Search the records for "field". Report every line where it occurs.

Saved entries
☆ ☆ ☆ ☆
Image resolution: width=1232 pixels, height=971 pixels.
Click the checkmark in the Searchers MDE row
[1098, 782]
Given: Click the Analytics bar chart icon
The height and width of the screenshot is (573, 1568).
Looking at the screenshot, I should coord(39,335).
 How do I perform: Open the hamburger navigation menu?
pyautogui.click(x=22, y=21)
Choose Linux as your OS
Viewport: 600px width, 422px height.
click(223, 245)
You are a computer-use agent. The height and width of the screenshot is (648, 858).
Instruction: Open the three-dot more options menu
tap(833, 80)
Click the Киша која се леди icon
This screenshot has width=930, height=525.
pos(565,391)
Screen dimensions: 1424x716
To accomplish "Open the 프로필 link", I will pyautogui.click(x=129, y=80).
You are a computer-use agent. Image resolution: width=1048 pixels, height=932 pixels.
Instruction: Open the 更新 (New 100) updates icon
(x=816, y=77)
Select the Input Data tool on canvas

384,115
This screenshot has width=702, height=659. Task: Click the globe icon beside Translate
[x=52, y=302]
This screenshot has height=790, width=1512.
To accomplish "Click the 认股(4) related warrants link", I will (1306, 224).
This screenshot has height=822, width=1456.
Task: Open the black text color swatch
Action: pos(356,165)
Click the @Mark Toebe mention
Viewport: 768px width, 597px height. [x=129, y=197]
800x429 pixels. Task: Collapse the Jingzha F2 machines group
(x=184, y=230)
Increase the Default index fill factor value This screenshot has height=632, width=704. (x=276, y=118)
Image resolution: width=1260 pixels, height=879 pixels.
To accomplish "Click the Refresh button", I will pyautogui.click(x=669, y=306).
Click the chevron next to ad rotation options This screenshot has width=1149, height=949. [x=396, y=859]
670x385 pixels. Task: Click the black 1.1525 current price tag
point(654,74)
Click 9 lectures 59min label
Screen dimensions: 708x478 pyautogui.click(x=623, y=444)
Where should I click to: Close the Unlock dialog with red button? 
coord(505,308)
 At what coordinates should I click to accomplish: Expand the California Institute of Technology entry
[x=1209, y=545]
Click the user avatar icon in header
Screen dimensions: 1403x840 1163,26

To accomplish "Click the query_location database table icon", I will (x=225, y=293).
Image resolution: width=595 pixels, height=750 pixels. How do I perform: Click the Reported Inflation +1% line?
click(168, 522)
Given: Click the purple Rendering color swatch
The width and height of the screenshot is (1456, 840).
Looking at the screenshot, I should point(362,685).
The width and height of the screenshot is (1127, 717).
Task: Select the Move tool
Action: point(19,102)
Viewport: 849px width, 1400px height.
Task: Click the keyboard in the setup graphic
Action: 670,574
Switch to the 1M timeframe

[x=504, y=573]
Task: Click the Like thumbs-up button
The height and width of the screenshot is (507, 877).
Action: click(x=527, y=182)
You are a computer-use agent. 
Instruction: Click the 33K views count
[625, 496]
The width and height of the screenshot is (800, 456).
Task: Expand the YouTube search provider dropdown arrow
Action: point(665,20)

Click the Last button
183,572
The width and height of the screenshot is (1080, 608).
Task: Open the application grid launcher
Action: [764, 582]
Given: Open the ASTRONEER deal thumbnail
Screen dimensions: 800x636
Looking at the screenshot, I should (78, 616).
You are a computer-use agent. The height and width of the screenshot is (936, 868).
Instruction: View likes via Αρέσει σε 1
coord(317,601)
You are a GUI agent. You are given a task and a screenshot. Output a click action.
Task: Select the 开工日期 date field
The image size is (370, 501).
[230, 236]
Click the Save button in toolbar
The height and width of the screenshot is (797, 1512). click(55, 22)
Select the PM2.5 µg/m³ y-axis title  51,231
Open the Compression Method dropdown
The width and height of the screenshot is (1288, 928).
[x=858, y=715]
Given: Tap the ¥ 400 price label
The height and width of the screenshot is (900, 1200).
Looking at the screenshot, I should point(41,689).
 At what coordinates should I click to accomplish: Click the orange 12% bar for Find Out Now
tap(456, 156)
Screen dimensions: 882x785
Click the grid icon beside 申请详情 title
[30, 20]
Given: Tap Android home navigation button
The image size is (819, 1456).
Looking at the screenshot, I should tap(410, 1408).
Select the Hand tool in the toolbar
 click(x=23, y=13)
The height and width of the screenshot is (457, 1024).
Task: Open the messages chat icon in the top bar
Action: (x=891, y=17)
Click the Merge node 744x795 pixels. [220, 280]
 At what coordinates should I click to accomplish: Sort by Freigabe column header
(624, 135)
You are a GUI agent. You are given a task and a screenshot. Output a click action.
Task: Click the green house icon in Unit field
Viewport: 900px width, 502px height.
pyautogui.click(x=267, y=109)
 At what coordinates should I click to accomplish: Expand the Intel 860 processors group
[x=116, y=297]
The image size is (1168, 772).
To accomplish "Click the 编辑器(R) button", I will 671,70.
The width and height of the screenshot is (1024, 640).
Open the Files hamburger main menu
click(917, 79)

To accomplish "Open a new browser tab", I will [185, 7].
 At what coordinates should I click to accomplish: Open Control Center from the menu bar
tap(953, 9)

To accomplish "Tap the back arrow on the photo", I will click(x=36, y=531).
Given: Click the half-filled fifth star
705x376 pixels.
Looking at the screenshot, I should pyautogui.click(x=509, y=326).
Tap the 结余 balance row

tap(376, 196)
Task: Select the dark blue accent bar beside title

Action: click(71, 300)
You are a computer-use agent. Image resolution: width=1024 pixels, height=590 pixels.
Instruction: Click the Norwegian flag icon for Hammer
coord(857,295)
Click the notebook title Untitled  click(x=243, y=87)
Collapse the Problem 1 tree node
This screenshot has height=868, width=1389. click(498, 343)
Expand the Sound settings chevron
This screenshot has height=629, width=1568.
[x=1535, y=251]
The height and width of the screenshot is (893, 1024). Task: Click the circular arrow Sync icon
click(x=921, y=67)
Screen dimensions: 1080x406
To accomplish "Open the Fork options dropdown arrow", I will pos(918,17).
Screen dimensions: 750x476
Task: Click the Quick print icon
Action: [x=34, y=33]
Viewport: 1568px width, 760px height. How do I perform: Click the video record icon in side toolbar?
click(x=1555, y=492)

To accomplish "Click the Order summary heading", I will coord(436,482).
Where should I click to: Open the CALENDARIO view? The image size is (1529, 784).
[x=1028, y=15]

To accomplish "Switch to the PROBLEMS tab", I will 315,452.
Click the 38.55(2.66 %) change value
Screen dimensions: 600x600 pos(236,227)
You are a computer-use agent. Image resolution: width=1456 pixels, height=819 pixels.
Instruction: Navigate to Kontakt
☆ ☆ ☆ ☆
* [RESPONSE AREA]:
Task: Select the 开工日期 date field
Task: Click the green house icon in Unit field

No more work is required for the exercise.